E ciò si è in qualche modo confermato in quello che abbiamo avuto modo di sentire nel lunghissimo e coinvolgente recital in solitario che Metheny ha tenuto in un gremito Auditorio Nacional di Madrid, ospite del Festival JazzMadid 2024, per la rassegna “Villanos del jazz”, dove tra le altre cose ha presentato brani dagli album, Dream Box e MoonDial.
Raccolte che rappresentano approcci nei quali Metheny si è liberamente lasciato andare, come raccontano le note biografiche, nei momenti liberi, dei viaggi, nelle tournées, nelle stanze d’albergo, con standard, canzoni a cui è particolarmente legato e suoi brani nuovi, privilegiando un carattere essenzialmente autoriflessivo e intimista.

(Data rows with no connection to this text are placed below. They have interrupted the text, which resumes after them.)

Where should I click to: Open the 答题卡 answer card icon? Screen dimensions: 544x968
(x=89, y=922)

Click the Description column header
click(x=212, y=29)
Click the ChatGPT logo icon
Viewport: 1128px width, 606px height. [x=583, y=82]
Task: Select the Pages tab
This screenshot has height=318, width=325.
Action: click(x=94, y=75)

Inizia con con la chitarra acustica con temi di brani che si intrecciano senza soluzione di continuità, come un continuum di associazioni di idee musicali per le quali una frase, un armonia di un brano si intrecciano con quelli del successivo, con temi, come quelli di "Minuano" (da Still Life dell’87), "Waltz for Ruth" fino a Nuovo cinema Paradiso di Morricone.

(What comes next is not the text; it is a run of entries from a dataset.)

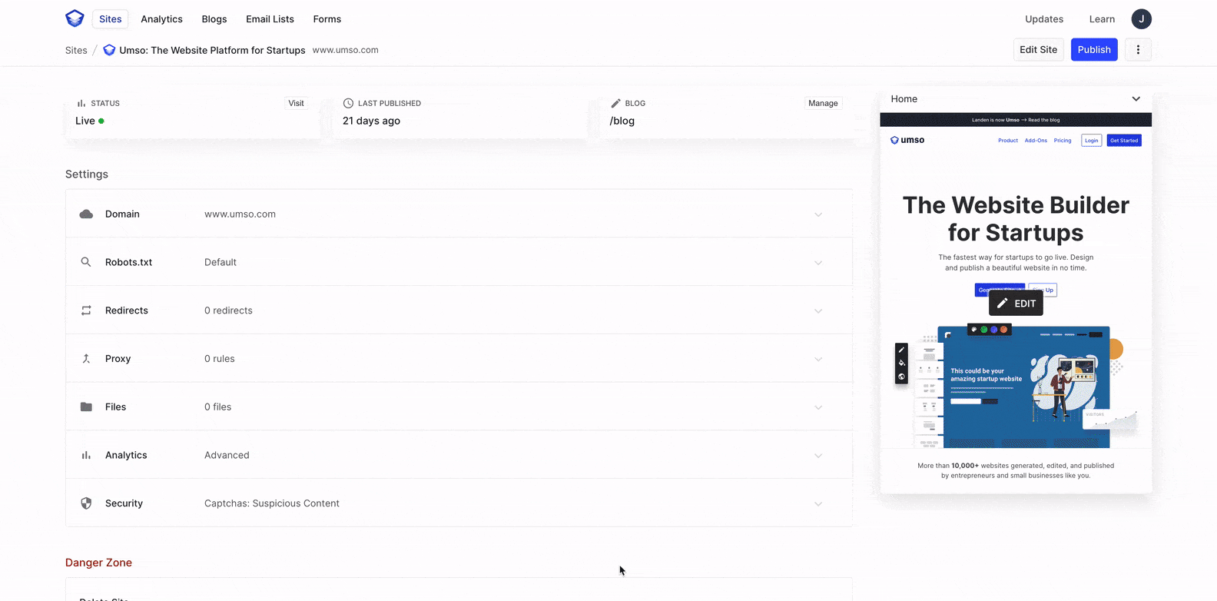The height and width of the screenshot is (601, 1217).
Task: Expand the Proxy rules chevron
Action: 818,359
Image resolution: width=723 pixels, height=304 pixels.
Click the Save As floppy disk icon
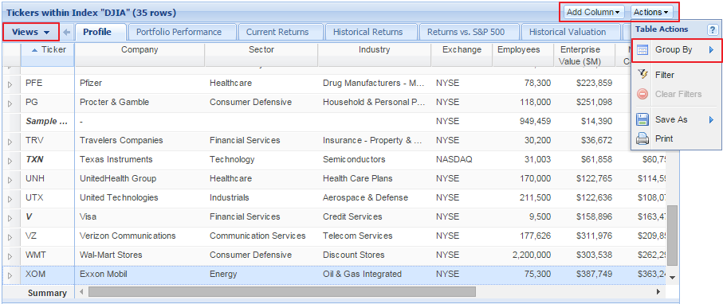(x=642, y=119)
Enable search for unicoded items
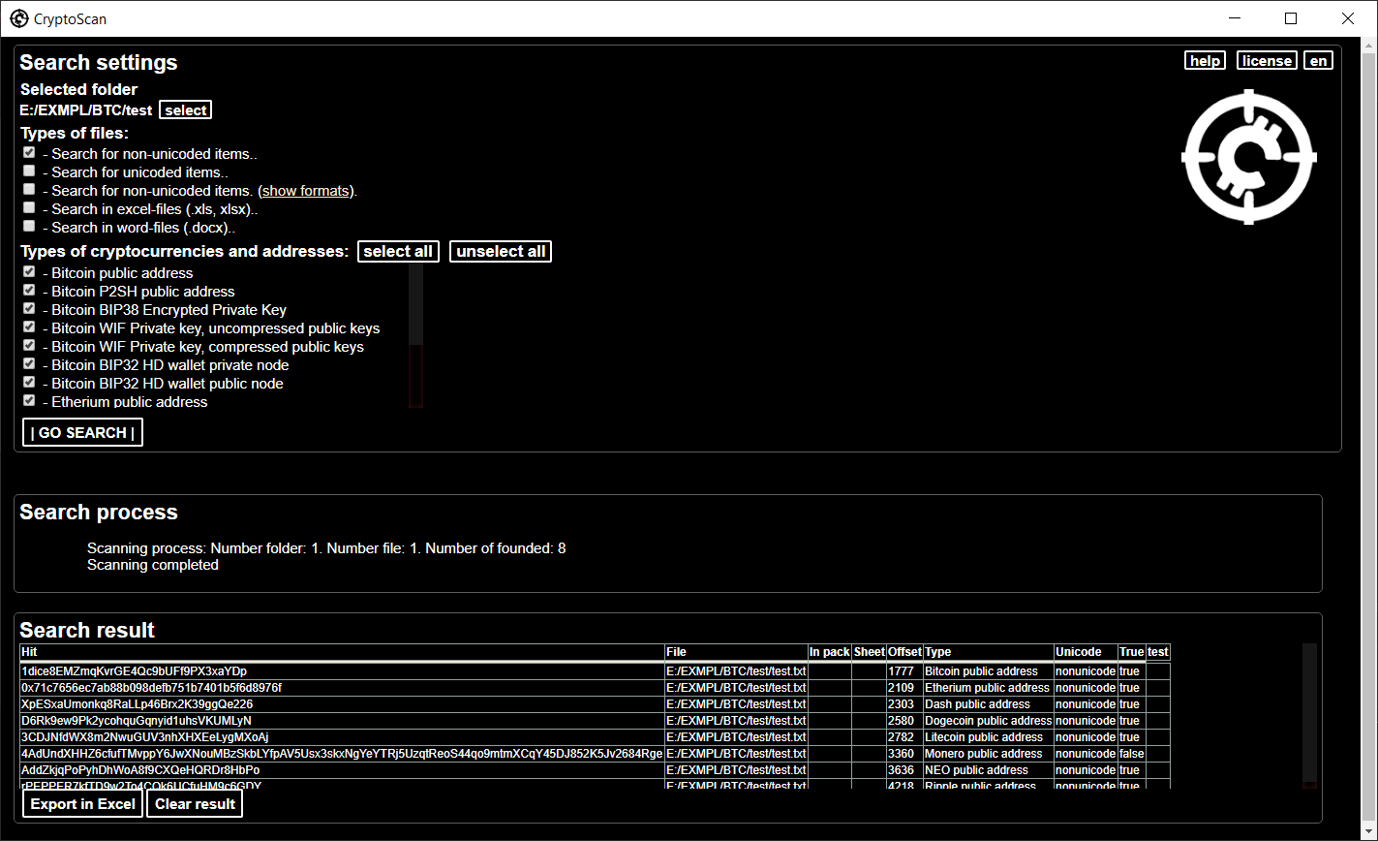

Quindi i suoni da "arpa birmana" delle 42 corde dell’incredibile chitarra Pikasso in un travolgente "Into the dream" per poi lacerare lo spazio sonoro con un’improvvisa parentesi fatta di crude dissonanze, corde sfregate brutalmente, ad evocare l’estetica tra l’avanguardista e il punk di Zero tollerante for silence degli anni ’90.
Si torna quindi alle atmosfere soft con la chitarra acustica, dispiegando cammei, in quella sorta di continuum di brani concatenati, tra escursioni armoniche e delicati stacchi ritmici, con "Alfie" di Bacharach, "La garota de Ipanema", poi ancora evocazioni da Still life, con "So may it secretly begin", continuando a filtrare sensibilità e tocco classico, con approcci tra il pop e il jazzistico; proseguendo quindi con "That’s Just the Way I Always Heard It Should Be" di Paul Simon fino al delicato beatlesiano "Here There and Everywhere".

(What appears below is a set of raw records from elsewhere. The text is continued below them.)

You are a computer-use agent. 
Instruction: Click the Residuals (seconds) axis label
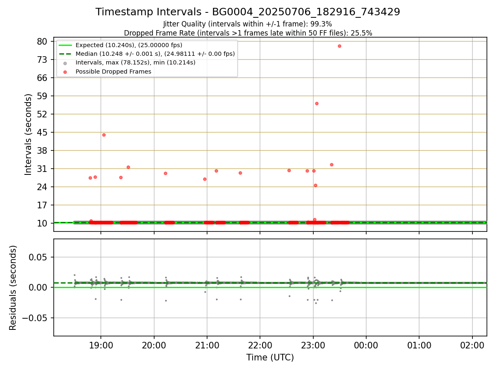click(x=13, y=288)
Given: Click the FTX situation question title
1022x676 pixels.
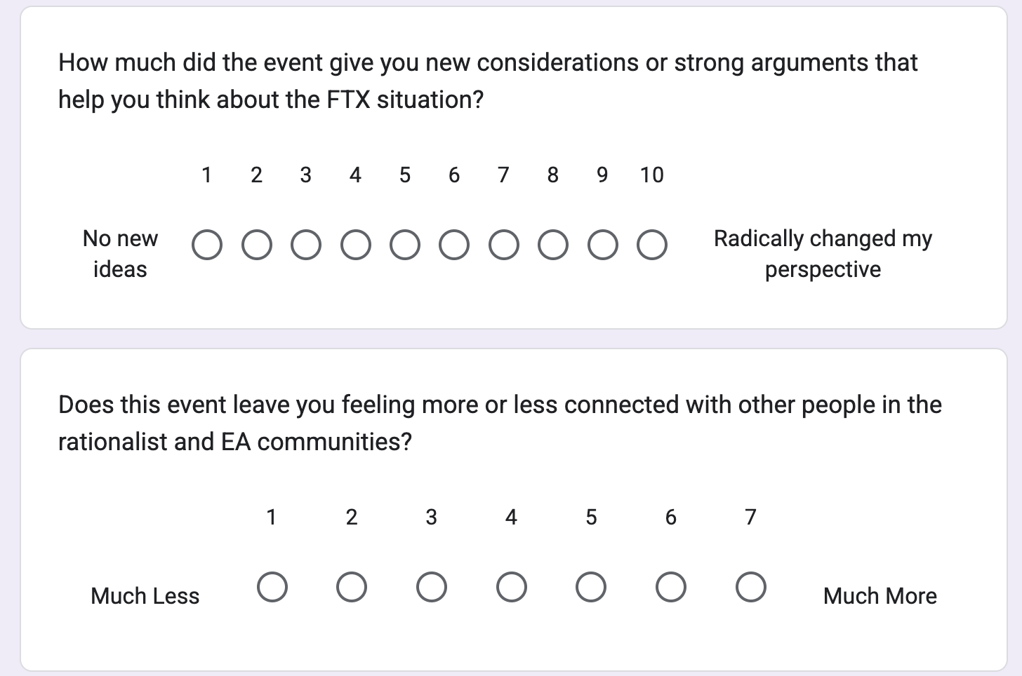Looking at the screenshot, I should 487,80.
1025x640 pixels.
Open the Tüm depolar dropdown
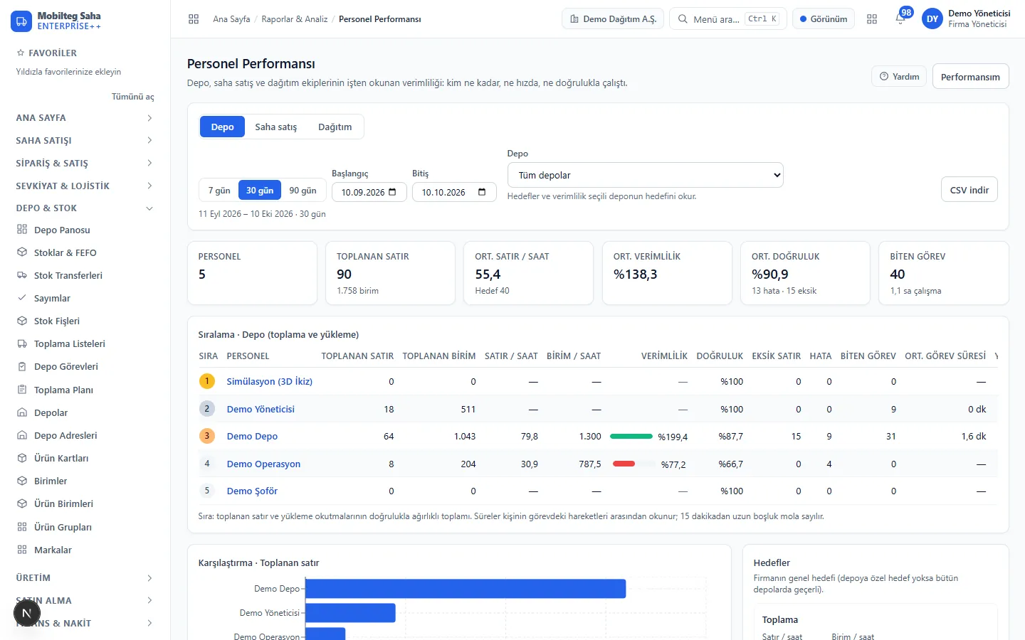645,175
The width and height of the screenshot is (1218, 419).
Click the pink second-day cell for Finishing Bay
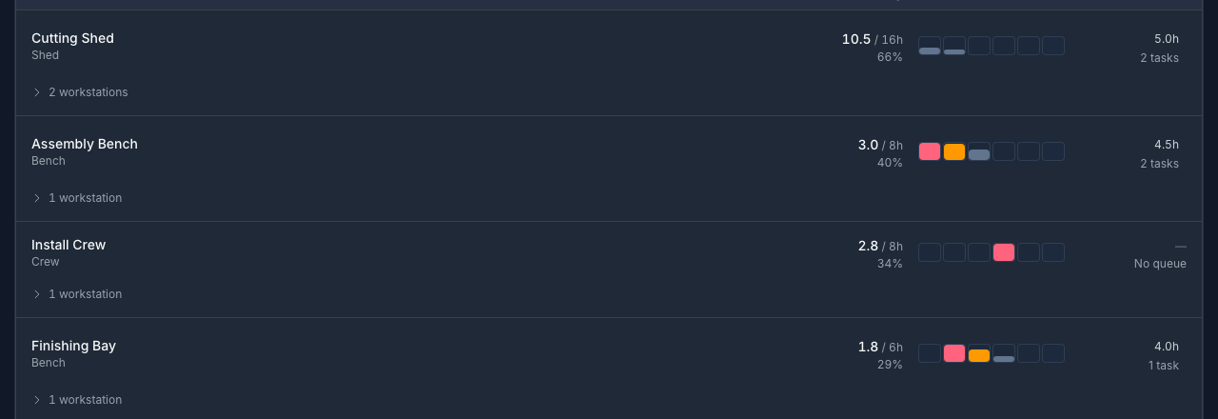click(x=954, y=353)
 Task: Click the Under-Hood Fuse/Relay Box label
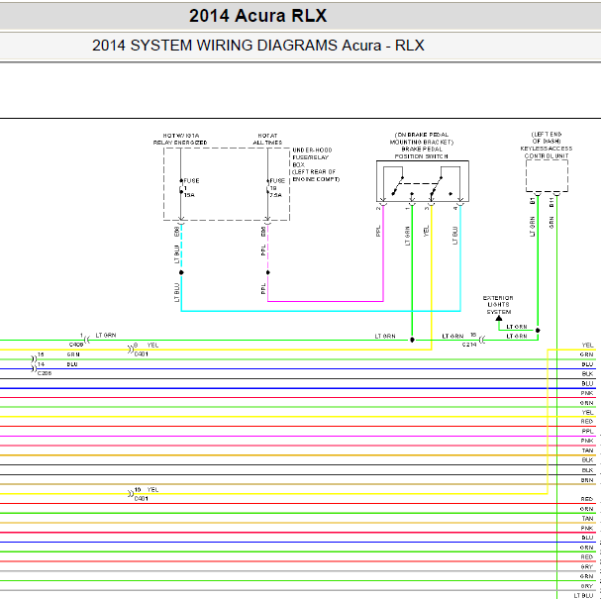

Dopo aver cambiato numerosi tipi di chitarre Metheny inizia come a "giocare" - affiorano temi come "Black Orpheus" o "I Fall in Love too Easily" - scoprendo di volta in volta una serie di chitarre disposte su dei cavalletti coperte da dei teloni ed infine un’apparato diabolico, il cosiddetto Orchestrion, un set di strumenti meccanici, percussivi estremamente articolato, che circonda l’esecuzione di una densa base ritmica: mette in mostra tutti i suoi gioielli, giocando con i loop, sovrapponendo di volta in volta i vari strati, in un crescendo entusiasmante.
Ad un approccio alla Wes Montgomery si susseguono modalità pop ed un gusto neo minimalista, per chiudere dopo l’ennesimo bis con una delicata interpretazione di "And I Love Her" dei Beatles: pubblico di aficionados in totale visibilio.